The line between good healthy growth and rot is a narrow one. I tried making black bean tempeh from a can of pre-cooked beans. It took a long time for the mycelium to appear despite using extra spores and it never really took hold - other bacteria moved in and began to digest the beans into a smelly slimy mess. I guess I have weeds in my kitchen farm too.
Monday, 9 February 2009
Friday, 6 February 2009
reforestation project
We're working on a reforestation project on the Pacific coast. It's a relatively small project, planting 3,000 trees, but it feels good to be involved. The land is old cattle pasture and of the 100 or so hectares, 80% is marked for reforestation with the other 20% being developed "ecologically". We are planning to create a 'natural' forest, not a plantation, which means looking carefully at the area and replicating what a natural forest would look like. It's difficult to find a 'natural' forest in that so many trees and plants have been introduced to Costa Rica, and the owners want to encourage birds and animals which means we'll be using some non native species as tasty treats to lure in macaws and monkeys. But we'll do our best to keep it as natural as possible meaning that we will intercrop around 30 species with mixed canopy, middle and understory trees. We will plant at good spacing giving the land opportunity to re-establish itself, with lots of opportunity for grasses and shrubs to grow. This will bring life back to the land as the initial plants will provide a living mulch and encourage mini ecosystems and communities for other plants and wildlife. This will also re-invigorate the soil and feed the saplings.

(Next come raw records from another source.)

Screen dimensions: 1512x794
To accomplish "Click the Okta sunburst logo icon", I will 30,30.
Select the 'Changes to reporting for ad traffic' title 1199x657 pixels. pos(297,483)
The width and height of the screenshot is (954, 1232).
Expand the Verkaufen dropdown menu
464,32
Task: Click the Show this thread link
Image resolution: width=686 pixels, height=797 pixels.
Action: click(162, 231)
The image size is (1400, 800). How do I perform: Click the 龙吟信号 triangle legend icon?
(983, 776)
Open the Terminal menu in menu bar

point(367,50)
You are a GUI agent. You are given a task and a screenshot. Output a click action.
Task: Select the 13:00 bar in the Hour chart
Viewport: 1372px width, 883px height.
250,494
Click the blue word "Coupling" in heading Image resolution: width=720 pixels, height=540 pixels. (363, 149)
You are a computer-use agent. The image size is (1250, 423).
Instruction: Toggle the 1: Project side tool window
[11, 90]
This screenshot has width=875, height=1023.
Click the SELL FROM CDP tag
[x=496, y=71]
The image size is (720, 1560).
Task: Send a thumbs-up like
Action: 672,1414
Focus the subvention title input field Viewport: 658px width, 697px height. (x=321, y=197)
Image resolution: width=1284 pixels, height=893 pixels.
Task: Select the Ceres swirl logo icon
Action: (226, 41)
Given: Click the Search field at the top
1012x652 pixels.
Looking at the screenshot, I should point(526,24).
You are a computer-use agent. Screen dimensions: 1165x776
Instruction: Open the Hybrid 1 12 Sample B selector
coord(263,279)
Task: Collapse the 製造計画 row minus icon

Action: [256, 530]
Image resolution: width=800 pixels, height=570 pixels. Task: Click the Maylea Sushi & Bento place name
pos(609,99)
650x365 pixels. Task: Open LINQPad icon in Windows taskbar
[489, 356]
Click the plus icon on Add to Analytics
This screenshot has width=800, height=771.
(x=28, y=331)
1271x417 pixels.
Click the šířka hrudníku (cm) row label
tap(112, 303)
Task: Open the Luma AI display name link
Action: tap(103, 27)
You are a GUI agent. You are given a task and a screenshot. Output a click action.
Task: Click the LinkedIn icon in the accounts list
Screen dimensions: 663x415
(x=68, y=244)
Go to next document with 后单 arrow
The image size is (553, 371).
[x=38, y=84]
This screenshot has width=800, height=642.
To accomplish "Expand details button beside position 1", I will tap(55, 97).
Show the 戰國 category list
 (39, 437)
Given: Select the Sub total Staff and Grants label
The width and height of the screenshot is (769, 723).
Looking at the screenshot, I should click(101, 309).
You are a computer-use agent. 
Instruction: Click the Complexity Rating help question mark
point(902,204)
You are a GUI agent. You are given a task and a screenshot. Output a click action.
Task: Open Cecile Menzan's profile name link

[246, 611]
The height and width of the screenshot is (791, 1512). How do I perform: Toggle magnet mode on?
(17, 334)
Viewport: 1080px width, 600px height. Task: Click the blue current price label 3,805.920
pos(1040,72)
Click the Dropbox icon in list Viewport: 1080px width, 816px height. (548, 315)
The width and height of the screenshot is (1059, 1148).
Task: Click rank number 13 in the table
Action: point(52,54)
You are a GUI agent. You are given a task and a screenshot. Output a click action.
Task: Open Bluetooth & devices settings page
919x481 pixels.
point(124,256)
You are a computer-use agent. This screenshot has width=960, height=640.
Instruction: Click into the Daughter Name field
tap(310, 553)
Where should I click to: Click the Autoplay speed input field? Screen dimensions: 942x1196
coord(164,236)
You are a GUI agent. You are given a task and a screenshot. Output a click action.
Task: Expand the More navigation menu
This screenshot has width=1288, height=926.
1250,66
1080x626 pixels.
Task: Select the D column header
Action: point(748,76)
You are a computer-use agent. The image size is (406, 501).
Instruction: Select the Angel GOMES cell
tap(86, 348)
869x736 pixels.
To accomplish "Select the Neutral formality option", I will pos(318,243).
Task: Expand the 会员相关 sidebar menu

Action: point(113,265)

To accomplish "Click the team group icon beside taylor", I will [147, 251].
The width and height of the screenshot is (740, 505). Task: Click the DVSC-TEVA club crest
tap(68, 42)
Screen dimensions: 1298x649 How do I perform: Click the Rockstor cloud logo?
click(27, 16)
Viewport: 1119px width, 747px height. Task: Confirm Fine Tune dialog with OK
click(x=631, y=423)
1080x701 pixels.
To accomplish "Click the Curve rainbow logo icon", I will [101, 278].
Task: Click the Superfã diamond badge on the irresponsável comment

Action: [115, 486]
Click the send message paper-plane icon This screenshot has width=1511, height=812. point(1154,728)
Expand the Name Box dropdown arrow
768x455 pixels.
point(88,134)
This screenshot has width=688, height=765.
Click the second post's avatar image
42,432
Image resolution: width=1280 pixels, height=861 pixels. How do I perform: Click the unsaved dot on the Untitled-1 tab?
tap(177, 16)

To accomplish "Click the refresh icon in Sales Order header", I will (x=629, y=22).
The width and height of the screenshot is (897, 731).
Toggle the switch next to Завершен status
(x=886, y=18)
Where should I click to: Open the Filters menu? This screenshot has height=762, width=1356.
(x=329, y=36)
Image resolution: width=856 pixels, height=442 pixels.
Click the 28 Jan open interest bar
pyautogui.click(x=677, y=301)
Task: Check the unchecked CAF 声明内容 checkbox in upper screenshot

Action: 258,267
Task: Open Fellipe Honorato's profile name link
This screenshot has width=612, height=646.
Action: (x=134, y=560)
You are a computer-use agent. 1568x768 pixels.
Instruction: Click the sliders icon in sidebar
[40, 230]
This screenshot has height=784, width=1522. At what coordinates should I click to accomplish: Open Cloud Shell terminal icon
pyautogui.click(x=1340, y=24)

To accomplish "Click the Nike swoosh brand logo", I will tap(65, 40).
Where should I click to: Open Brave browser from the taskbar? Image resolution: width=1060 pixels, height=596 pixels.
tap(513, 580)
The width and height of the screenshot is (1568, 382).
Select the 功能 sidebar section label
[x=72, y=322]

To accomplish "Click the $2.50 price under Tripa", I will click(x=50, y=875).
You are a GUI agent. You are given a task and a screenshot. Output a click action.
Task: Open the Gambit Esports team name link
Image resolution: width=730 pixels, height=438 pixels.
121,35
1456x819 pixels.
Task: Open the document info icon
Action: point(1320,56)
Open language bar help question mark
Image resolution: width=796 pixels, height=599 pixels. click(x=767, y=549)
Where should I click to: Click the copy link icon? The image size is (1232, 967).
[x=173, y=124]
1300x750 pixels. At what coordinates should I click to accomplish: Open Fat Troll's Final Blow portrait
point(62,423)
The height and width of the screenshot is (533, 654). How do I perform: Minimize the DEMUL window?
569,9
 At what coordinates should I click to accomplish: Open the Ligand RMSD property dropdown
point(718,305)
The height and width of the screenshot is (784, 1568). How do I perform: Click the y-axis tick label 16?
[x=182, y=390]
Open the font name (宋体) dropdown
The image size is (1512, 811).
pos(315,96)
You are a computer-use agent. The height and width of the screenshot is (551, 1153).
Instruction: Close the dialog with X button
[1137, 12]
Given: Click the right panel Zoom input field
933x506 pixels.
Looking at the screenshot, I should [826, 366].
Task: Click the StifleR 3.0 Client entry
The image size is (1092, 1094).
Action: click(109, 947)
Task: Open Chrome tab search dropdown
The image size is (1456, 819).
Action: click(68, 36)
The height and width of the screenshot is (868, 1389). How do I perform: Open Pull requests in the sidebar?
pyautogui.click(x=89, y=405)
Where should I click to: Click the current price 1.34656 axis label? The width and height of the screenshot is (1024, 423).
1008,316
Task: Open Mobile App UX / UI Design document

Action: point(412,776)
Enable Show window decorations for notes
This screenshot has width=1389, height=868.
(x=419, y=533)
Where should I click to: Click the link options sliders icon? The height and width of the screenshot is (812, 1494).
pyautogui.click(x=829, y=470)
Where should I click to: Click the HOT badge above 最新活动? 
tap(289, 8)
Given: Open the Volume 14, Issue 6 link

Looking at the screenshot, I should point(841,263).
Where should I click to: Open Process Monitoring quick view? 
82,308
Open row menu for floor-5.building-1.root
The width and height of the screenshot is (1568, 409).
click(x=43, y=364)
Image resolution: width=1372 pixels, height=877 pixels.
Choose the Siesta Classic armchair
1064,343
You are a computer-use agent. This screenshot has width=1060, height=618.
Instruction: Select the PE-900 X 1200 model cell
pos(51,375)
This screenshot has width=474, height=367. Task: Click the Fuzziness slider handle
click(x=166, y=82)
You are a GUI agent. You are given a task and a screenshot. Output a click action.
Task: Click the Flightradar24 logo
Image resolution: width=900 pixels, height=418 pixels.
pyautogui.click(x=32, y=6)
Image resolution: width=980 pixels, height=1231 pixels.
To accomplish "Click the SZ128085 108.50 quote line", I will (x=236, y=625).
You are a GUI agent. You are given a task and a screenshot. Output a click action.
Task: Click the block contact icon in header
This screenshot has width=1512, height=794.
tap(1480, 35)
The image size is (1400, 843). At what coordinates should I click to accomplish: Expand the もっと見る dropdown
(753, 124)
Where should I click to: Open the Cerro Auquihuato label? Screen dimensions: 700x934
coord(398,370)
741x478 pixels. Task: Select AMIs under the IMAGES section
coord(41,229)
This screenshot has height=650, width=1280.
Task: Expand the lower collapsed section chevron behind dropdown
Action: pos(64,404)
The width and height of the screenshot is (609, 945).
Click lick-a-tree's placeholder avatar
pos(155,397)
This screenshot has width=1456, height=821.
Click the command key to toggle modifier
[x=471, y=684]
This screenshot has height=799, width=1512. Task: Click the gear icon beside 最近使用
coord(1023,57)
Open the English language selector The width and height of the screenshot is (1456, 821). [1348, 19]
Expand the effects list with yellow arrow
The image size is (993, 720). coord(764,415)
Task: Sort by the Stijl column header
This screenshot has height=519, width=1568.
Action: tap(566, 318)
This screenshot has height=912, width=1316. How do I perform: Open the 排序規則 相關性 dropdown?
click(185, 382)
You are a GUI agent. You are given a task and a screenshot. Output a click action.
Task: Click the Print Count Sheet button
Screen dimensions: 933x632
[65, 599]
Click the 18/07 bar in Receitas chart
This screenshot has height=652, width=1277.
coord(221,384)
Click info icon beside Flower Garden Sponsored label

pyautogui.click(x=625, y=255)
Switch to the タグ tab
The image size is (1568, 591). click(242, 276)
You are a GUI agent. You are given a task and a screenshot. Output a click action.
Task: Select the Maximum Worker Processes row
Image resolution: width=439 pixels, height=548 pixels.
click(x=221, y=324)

It's proving a challenge to find the trees. We have begun an on-site nursery using saplings we find on the land. There are a couple of organisations which will supply trees for reforestation projects, but mainly they supply plantation style trees and we are looking for a much more mixed style of forest. It's very interesting.
weather
We returned from the Pacific coast to a big storm. Rain lashing down overflowing the rivers and the roads, causing landslides and power outages. Not so much fun to drive through. Some places were hard to pass but we finally made it home to find the house wet and even the bed damp. That's the problem with having no walls. We are all of us huddled into the computer room, 4 dogs and two humans steaming gently with cups of tea and warm doggy dinners. It's good to be home.